Una vez entregada la ropa en el vestuario te dirigías a los Peñones de San Julián, lugar idóneo para aquellos que querían ejercitarse en la natación. Allí nadabas en semicírculo, pasando del «aquí tapa» hasta llegar a «aquí se hace pie». De esta forma, poco a poco ibas aumentando el radio y cada vez hacías trayectos más largos. Aquellos desaparecidos Peñones de San Julián dividían el río en dos importantes brazos: uno remansado hacia la derecha, que se abría al llegar al Molino formando una amplia extensión alagunada de agua con su corriente, que propiciaba los saltos y el disfrute desde el trampolín, y el otro brazo, más rápido y peligroso, discurría por la orilla de Villa Cachonda (Barrio Viejo). Entre los dos se formaba una isla llena de vegetación salvaje a base de juncos, flores exóticas y los clásicos «puros», tributo muy apreciado de todo el que se llegaba a la isla. Esta isla por lo general era «Water» para casi todos los bañistas.

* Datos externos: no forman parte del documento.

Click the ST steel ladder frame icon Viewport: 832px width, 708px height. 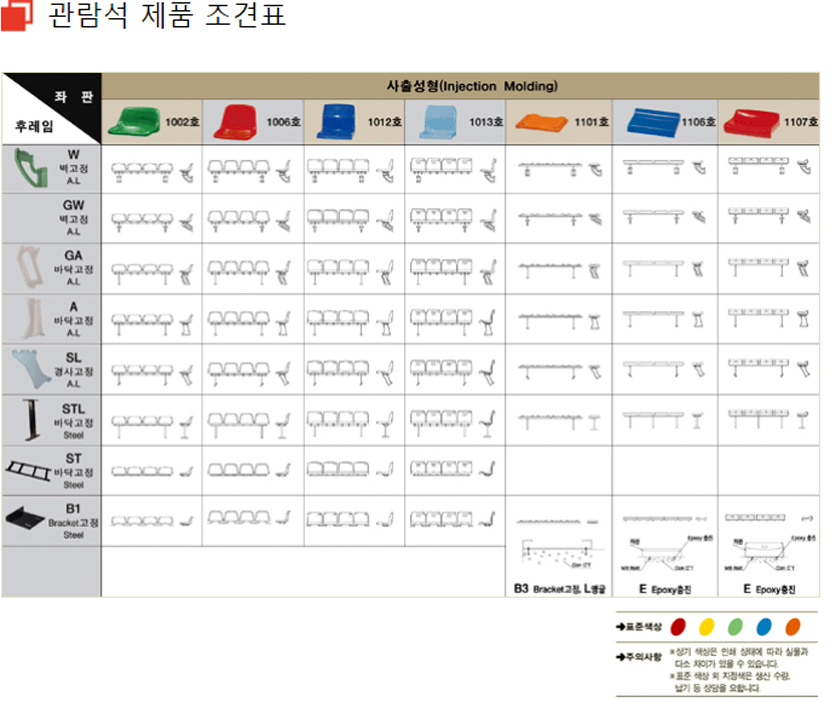click(x=27, y=470)
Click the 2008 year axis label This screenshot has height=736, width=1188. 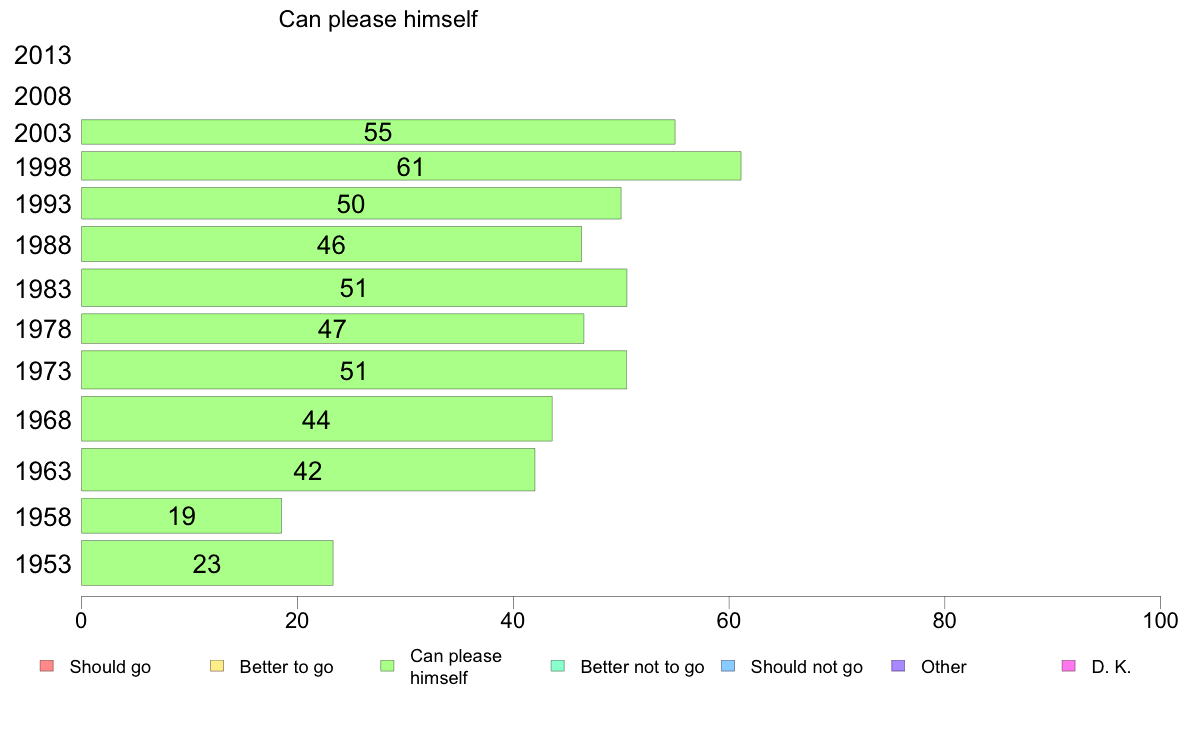tap(42, 96)
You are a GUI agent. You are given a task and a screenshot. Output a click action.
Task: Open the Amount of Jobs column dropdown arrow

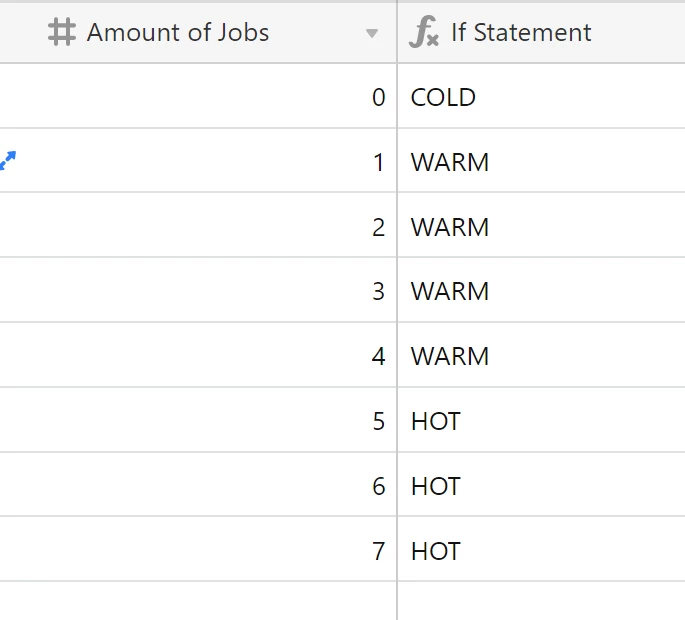(372, 33)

En el Molino de Martos podías observar a gente que charlaba, gente que leía el periódico ‘Córdoba’, el diario ‘Pueblo’, el diario ‘Marca e incluso a algunos se les veía leer el periódico ‘Madrid’, que ya era harina de otro costal. Allí se apreciaba cierta variedad y nivel en los bañistas, y lo mismo había un erudito poeta del grupo Cántico que un simple zapatero que leía su novelas de Marcial Lafuente Estefanía.

También había claro está, algunos mirones. Pero no cabe duda de que los que más expectación despertaba eran aquellos saltadores desde la «torvas», aquel trampolín alto del molino, desde donde se pavoneaban los más capaces con sus saltos y posterior entrada en el agua. Es justo recordar a El Copado, El Canario, El Tormenta, El Vale, el Don Juan, El Latas, El Chapu, El Duque, El Dobao y sobre todos a Fra-Polo, apodo que se le puso a un singular Francisco Márquez Polo (1914-1994), que hizo muchas y diversas tareas, incluso practicar el boxeo.